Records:
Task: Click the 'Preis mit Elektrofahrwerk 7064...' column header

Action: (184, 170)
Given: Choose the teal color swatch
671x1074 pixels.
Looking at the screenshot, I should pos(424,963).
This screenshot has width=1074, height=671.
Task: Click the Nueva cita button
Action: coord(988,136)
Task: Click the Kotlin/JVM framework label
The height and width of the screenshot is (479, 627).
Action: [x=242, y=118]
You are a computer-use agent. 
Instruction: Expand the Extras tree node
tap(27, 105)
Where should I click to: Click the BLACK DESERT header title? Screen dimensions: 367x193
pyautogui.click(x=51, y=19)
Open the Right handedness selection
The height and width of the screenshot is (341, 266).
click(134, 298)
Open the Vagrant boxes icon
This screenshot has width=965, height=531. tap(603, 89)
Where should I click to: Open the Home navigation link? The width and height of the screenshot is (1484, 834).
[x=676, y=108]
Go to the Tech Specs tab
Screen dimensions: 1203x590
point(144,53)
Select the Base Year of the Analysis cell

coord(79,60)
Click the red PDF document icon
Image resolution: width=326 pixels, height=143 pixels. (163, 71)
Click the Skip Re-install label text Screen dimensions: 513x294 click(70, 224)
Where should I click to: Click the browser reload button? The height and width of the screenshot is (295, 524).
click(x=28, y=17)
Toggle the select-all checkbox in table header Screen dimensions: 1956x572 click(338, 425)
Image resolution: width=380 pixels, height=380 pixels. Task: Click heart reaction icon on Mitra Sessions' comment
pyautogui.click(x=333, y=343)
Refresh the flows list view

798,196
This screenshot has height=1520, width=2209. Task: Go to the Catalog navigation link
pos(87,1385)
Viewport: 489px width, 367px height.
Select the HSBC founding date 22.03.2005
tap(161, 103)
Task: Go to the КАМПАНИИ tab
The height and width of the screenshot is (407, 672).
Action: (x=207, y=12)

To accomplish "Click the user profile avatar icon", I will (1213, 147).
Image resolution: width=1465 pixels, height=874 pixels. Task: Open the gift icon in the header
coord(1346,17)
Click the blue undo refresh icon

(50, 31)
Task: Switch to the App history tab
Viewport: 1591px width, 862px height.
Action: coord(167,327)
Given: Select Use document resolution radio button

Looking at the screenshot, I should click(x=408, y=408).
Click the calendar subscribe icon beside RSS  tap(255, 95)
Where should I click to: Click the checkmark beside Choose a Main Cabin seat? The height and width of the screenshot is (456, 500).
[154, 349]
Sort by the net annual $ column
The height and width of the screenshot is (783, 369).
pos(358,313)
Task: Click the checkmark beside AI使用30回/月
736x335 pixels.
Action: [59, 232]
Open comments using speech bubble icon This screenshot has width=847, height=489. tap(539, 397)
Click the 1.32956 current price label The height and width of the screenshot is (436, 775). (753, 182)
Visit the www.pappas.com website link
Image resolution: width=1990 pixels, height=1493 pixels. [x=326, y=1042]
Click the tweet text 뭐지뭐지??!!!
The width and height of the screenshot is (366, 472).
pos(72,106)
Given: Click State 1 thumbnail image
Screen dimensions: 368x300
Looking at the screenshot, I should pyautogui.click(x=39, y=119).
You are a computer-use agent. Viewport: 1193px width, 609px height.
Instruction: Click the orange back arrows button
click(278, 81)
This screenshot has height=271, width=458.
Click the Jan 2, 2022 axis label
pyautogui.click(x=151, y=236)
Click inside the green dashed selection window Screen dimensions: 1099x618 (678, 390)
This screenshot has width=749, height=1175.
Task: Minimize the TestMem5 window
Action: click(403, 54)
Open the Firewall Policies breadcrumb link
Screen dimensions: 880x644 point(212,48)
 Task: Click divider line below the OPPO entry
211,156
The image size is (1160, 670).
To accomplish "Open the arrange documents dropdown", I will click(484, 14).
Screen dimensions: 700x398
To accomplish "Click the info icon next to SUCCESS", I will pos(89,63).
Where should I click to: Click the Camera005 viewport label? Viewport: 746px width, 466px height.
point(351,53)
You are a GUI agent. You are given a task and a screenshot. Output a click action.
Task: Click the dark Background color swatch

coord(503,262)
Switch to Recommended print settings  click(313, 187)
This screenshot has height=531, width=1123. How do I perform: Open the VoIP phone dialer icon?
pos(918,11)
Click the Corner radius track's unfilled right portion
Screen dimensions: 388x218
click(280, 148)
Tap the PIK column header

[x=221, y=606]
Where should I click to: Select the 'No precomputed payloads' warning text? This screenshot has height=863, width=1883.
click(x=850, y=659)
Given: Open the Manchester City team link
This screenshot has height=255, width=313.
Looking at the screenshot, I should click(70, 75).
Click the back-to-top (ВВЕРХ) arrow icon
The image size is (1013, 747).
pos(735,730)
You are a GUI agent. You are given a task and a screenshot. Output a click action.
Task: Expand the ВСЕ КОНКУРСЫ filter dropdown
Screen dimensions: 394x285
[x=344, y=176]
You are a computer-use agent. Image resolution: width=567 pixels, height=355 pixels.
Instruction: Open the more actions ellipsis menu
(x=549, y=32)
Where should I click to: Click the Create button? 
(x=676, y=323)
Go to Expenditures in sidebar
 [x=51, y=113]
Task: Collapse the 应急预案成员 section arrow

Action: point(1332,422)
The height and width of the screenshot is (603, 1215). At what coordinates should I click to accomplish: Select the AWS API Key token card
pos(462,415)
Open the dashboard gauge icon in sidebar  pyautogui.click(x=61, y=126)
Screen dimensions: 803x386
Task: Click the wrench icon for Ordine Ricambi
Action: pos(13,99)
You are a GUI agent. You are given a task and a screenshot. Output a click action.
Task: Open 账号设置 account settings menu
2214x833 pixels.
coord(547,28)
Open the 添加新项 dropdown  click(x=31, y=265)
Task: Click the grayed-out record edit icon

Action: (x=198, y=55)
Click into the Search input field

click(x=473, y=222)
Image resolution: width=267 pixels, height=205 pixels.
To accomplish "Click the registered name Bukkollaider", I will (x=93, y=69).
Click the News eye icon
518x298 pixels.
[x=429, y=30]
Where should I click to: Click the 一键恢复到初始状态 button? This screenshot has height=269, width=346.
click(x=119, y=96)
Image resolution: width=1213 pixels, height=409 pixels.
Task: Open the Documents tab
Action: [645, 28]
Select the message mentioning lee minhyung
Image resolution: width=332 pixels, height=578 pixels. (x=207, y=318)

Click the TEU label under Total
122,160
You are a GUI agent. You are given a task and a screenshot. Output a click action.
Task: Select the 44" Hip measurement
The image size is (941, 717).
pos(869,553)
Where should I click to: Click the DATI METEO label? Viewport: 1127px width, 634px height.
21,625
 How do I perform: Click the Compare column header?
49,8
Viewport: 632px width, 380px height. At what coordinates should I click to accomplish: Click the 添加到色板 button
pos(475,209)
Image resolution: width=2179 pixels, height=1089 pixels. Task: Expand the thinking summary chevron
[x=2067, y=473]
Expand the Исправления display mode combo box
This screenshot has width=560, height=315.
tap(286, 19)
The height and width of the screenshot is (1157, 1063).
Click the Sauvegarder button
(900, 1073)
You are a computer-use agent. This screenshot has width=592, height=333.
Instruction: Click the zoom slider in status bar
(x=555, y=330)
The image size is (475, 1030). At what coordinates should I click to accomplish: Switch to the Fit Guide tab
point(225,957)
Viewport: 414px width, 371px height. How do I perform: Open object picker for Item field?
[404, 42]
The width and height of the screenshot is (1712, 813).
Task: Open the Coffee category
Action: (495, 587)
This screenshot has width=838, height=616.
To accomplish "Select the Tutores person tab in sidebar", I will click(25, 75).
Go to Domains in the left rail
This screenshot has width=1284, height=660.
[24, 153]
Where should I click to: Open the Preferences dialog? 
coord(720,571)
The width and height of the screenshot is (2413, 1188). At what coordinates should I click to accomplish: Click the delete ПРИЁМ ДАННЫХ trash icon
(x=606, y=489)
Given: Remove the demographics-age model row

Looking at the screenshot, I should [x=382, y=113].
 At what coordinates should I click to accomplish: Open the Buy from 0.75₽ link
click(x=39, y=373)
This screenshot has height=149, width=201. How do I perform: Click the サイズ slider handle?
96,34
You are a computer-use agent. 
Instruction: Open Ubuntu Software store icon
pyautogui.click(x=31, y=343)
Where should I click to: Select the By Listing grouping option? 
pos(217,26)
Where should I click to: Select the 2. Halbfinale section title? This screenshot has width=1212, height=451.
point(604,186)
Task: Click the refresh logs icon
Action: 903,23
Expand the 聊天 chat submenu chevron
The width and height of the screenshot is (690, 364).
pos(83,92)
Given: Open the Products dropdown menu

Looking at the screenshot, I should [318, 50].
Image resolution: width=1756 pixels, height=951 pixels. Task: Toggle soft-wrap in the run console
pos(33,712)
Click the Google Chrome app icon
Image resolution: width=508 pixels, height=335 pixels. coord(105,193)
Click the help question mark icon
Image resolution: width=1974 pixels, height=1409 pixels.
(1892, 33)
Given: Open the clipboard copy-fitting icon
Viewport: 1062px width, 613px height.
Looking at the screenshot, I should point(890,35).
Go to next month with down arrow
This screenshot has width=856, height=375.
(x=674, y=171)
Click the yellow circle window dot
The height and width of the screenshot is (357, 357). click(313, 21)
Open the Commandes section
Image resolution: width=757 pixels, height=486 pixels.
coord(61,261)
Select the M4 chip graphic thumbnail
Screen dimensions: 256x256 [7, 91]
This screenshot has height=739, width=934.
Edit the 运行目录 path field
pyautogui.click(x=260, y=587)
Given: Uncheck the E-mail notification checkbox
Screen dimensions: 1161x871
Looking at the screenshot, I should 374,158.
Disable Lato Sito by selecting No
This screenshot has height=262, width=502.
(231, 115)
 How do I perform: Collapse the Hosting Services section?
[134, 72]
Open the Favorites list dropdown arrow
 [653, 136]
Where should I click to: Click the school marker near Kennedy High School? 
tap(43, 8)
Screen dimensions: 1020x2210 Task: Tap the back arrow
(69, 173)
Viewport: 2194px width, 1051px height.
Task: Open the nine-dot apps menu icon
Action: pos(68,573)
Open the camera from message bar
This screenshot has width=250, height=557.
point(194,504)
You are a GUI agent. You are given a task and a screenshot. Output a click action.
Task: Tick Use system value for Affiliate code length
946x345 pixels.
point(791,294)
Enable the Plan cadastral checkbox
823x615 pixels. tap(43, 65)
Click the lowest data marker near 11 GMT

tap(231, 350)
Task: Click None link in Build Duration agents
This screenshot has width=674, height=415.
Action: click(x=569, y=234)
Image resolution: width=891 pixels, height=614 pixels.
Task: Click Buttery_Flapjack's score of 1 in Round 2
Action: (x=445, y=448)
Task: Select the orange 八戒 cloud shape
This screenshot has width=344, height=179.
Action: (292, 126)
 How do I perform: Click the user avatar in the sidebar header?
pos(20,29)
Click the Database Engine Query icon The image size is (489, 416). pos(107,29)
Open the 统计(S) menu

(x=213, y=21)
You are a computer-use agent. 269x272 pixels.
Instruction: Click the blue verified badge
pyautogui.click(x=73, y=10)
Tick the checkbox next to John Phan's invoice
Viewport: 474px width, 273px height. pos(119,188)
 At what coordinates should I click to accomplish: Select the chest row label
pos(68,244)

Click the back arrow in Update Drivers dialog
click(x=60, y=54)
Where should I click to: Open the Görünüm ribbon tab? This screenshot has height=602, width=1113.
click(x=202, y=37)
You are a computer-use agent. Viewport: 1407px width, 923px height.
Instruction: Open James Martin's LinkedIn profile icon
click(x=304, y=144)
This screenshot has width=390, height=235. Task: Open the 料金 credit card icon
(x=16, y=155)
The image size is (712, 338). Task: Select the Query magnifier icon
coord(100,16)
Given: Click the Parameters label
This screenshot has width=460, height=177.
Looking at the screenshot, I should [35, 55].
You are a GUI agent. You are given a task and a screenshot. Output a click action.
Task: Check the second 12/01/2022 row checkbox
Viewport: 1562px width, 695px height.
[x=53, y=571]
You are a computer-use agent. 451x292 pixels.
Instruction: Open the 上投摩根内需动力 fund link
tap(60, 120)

What is needed. Find every line in the listing above that contains the string "title", and copy each of those lines. Treat case as significant.

Output.
Where should I click to: Click the BLACK DESERT header title? Screen dimensions: 367x193
Where should I click to: Select the 2. Halbfinale section title? This screenshot has width=1212, height=451.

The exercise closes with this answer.